In November 2012 Bloomberg reported on a Financial Stability Board report showing an increase of the SBS to about $67 trillion
The question becomes, if $85 billion monthly excess demand is split among stock and bond markets, how much of an impact will it likely have? Assuming that all of it makes it to bid up the stock market somehow and assuming a normal linear demand curve for stocks, we’re talking about a dilution of about 0.2% per month or about 3% per year. That should be the upper limit of the bias. You may say but what about leverage? Okay, if you talk leverage of 10 to 1 and you apply it to just the derivatives market you get a number half that large. Either way, we should not see anywhere near the kind of gains we’ve seen in the last four years (24% per year), let alone the torrid 55% annual pace seen in the last four months.
The rally in the West continued into Asia Wednesday with a 1.1% gain. The party stalled out in Europe as stocks there declined 0.3%. In the U.S., after trading in positive territory most of the day, stocks closed nearly even on low volume. While gold and silver had modest gains for the day, miners roared upward 4%. Thursday Asia up 0.6%, Europe down slightly, U.S. up slightly on low volume. VXO fell 3% to close at the unsustainable 11.99 level. Elsewhere in fantasy land, Facebook gained over 4% on a really novel idea of presenting customized news on-line while IBM is now knocking at the door of $210.

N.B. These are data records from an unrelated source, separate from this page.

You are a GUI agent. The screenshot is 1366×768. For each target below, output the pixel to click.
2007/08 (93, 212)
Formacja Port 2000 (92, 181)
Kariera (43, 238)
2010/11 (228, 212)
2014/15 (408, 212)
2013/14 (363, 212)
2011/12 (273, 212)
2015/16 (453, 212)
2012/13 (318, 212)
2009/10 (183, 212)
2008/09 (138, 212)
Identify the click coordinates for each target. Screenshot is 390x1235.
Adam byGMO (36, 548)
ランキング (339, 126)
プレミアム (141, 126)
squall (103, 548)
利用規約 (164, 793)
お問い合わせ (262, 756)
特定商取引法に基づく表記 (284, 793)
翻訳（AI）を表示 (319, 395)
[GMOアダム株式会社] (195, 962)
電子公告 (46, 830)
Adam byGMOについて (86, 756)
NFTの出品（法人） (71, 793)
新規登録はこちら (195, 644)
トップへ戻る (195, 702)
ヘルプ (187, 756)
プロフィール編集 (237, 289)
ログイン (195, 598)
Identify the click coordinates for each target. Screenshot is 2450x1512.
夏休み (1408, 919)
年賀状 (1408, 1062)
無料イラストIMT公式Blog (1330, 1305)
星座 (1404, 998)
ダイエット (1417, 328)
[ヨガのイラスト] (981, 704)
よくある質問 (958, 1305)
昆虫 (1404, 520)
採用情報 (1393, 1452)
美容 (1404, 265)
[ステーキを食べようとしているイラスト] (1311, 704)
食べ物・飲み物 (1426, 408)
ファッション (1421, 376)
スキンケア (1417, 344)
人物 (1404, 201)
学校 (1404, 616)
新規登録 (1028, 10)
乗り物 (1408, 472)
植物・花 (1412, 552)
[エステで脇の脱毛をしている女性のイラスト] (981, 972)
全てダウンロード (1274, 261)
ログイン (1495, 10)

Stocks in Asia again moved upward Friday, rising 0.5%. In Europe the rise was 0.6% and in the U.S. 0.5% on low volume. Here’s an article that indicates that the Fed may not sell it’s bonds but just let them expire. The employment numbers came in surprisingly positive with the unemployment rate dropping to 7.7%. As usual, a look beyond the headline gives a less rosy picture. Apparently, it doesn’t matter whether the news is good, bad, or indifferent. All news is positive for the stock market unless the Fed says so.
For the Week
After dipping down to 1.85%, the 10-Year U.S. Treasury Bond rate soared nearly 11% for the week to close at 2.05%. Stocks roared upward over 2% while the VXO collapsed nearly 25% to close at 11.63. IBM powered upward nearly 4% to close above $210.